Saved data entries
....

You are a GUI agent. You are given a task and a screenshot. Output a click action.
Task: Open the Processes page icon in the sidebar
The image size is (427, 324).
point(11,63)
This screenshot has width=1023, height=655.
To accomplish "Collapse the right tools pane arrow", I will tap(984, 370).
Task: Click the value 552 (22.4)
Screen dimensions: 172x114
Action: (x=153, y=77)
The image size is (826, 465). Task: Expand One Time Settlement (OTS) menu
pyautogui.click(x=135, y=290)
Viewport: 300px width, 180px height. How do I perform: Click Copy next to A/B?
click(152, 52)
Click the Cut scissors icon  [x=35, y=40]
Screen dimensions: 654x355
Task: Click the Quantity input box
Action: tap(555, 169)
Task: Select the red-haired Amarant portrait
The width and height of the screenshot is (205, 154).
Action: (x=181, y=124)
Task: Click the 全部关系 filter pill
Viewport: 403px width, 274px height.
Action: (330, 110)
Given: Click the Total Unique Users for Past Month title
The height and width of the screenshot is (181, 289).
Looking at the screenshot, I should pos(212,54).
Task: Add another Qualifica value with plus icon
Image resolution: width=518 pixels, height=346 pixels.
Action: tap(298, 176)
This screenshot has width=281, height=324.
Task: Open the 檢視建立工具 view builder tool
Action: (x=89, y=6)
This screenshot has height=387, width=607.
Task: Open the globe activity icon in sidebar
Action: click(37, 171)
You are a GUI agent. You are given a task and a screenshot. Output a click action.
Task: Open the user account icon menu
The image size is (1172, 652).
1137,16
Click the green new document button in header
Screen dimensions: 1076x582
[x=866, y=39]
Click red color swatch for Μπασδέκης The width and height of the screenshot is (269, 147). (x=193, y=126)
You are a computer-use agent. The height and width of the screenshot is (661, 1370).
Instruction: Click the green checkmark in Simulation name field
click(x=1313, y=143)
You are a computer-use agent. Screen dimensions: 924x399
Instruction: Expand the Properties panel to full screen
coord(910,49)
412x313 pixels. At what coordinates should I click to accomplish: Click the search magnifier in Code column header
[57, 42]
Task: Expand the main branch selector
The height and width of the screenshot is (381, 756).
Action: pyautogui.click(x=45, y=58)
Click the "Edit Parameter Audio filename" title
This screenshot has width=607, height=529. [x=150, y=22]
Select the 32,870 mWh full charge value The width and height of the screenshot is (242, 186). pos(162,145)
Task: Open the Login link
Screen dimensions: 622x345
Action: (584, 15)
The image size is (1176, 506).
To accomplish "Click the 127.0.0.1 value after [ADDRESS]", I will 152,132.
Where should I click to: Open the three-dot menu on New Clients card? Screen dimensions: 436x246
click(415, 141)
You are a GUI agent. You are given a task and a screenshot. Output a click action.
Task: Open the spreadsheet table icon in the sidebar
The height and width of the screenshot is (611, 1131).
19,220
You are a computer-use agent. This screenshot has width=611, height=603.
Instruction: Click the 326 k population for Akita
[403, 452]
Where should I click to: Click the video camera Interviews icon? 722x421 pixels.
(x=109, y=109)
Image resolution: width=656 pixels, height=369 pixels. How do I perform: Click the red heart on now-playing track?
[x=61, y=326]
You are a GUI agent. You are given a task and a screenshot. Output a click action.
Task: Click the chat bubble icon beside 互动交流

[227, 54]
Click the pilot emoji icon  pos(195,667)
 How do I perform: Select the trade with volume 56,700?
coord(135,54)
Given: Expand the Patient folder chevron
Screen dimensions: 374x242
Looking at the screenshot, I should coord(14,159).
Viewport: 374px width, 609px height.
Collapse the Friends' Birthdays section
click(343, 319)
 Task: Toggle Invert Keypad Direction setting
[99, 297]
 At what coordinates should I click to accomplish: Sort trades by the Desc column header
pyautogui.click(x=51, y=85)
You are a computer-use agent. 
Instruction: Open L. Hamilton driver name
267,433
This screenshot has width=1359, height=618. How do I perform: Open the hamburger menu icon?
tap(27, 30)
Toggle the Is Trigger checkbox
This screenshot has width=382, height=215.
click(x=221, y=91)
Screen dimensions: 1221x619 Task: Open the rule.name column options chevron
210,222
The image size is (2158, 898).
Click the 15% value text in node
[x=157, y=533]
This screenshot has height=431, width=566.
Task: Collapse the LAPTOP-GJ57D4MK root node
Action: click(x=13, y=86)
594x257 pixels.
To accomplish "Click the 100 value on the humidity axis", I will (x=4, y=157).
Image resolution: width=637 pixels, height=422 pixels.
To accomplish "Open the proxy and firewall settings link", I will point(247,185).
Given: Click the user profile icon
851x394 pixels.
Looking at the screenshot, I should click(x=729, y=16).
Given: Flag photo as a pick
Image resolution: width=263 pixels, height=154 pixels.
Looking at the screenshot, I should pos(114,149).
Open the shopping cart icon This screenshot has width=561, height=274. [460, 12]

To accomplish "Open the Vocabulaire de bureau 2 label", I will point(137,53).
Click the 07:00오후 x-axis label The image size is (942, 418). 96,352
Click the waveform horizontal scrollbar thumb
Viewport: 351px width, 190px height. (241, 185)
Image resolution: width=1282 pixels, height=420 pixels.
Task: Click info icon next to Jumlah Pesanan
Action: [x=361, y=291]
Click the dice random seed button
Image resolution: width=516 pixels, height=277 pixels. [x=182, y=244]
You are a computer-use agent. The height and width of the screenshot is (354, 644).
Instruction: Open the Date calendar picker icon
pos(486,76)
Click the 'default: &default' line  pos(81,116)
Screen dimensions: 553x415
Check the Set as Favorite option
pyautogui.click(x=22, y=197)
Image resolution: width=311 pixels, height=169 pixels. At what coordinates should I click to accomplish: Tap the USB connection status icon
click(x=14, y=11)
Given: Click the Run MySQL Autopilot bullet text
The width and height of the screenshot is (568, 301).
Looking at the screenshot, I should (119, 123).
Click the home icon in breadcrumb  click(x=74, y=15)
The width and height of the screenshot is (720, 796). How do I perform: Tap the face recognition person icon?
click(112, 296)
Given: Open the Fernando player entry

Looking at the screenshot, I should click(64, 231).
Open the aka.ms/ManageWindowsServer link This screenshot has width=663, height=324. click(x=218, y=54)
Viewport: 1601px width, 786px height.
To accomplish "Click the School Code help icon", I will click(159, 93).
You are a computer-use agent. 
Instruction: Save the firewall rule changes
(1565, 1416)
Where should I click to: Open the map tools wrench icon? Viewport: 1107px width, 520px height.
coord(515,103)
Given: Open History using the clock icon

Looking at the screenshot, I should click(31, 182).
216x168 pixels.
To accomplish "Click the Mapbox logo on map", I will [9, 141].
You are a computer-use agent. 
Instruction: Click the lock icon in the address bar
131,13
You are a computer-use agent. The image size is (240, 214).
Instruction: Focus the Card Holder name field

....

● **Task statement**
Take the lines above from the one containing "Image resolution: width=518" to the one containing "is (661, 1370)." and retype them exactly, both ends included, with nothing added.

● **Response box**
Image resolution: width=518 pixels, height=346 pixels.
Action: tap(298, 176)
This screenshot has width=281, height=324.
Task: Open the 檢視建立工具 view builder tool
Action: (x=89, y=6)
This screenshot has height=387, width=607.
Task: Open the globe activity icon in sidebar
Action: click(37, 171)
You are a GUI agent. You are given a task and a screenshot. Output a click action.
Task: Open the user account icon menu
The image size is (1172, 652).
1137,16
Click the green new document button in header
Screen dimensions: 1076x582
[x=866, y=39]
Click red color swatch for Μπασδέκης The width and height of the screenshot is (269, 147). (x=193, y=126)
You are a computer-use agent. The height and width of the screenshot is (661, 1370).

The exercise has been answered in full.